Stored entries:
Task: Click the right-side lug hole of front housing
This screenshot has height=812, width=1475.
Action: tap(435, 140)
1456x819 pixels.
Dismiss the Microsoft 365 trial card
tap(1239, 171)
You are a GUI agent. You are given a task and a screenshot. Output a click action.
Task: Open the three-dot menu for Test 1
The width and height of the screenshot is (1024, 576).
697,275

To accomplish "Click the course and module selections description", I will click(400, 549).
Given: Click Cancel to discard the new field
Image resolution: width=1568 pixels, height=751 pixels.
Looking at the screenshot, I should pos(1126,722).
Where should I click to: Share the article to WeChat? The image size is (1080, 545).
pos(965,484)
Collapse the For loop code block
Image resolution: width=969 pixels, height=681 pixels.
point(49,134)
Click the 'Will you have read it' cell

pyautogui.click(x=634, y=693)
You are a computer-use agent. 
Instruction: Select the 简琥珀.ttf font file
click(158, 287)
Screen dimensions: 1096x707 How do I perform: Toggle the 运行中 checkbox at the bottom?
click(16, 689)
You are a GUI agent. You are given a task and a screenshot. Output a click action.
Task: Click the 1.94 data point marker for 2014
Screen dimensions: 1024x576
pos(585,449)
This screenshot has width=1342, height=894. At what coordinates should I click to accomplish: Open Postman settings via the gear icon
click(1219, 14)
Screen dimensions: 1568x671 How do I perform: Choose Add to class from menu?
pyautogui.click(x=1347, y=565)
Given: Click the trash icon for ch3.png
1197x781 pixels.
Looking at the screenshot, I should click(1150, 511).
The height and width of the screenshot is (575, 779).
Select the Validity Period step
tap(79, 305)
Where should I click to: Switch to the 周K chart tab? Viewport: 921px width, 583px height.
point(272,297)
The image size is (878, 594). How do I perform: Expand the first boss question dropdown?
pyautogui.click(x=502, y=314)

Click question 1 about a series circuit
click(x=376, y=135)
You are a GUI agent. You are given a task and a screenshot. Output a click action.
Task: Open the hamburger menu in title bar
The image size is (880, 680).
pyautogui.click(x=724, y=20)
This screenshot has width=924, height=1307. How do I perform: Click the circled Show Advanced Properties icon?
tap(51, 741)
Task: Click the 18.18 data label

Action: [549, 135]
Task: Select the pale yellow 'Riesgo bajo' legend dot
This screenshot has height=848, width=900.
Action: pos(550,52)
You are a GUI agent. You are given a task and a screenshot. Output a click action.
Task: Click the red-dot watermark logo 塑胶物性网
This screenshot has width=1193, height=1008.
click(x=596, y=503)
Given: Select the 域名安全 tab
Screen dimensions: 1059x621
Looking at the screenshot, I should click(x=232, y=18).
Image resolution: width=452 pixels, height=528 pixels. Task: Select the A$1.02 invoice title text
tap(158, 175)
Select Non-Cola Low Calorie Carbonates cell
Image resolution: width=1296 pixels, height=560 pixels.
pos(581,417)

ASSIGNED TASK:
Each entry above should be repeated exactly, with no line left out.

TASK ANSWER:
Task: Click the right-side lug hole of front housing
This screenshot has height=812, width=1475.
Action: tap(435, 140)
1456x819 pixels.
Dismiss the Microsoft 365 trial card
tap(1239, 171)
You are a GUI agent. You are given a task and a screenshot. Output a click action.
Task: Open the three-dot menu for Test 1
The width and height of the screenshot is (1024, 576).
697,275

To accomplish "Click the course and module selections description", I will click(400, 549).
Given: Click Cancel to discard the new field
Image resolution: width=1568 pixels, height=751 pixels.
Looking at the screenshot, I should pos(1126,722).
Where should I click to: Share the article to WeChat? The image size is (1080, 545).
pos(965,484)
Collapse the For loop code block
Image resolution: width=969 pixels, height=681 pixels.
point(49,134)
Click the 'Will you have read it' cell

pyautogui.click(x=634, y=693)
You are a computer-use agent. 
Instruction: Select the 简琥珀.ttf font file
click(158, 287)
Screen dimensions: 1096x707 How do I perform: Toggle the 运行中 checkbox at the bottom?
click(16, 689)
You are a GUI agent. You are given a task and a screenshot. Output a click action.
Task: Click the 1.94 data point marker for 2014
Screen dimensions: 1024x576
pos(585,449)
This screenshot has width=1342, height=894. At what coordinates should I click to accomplish: Open Postman settings via the gear icon
click(1219, 14)
Screen dimensions: 1568x671 How do I perform: Choose Add to class from menu?
pyautogui.click(x=1347, y=565)
Given: Click the trash icon for ch3.png
1197x781 pixels.
Looking at the screenshot, I should click(1150, 511).
The height and width of the screenshot is (575, 779).
Select the Validity Period step
tap(79, 305)
Where should I click to: Switch to the 周K chart tab? Viewport: 921px width, 583px height.
point(272,297)
The image size is (878, 594). How do I perform: Expand the first boss question dropdown?
pyautogui.click(x=502, y=314)

Click question 1 about a series circuit
click(x=376, y=135)
You are a GUI agent. You are given a task and a screenshot. Output a click action.
Task: Open the hamburger menu in title bar
The image size is (880, 680).
pyautogui.click(x=724, y=20)
This screenshot has width=924, height=1307. How do I perform: Click the circled Show Advanced Properties icon?
tap(51, 741)
Task: Click the 18.18 data label

Action: [549, 135]
Task: Select the pale yellow 'Riesgo bajo' legend dot
This screenshot has height=848, width=900.
Action: pos(550,52)
You are a GUI agent. You are given a task and a screenshot. Output a click action.
Task: Click the red-dot watermark logo 塑胶物性网
This screenshot has width=1193, height=1008.
click(x=596, y=503)
Given: Select the 域名安全 tab
Screen dimensions: 1059x621
Looking at the screenshot, I should click(x=232, y=18).
Image resolution: width=452 pixels, height=528 pixels. Task: Select the A$1.02 invoice title text
tap(158, 175)
Select Non-Cola Low Calorie Carbonates cell
Image resolution: width=1296 pixels, height=560 pixels.
pos(581,417)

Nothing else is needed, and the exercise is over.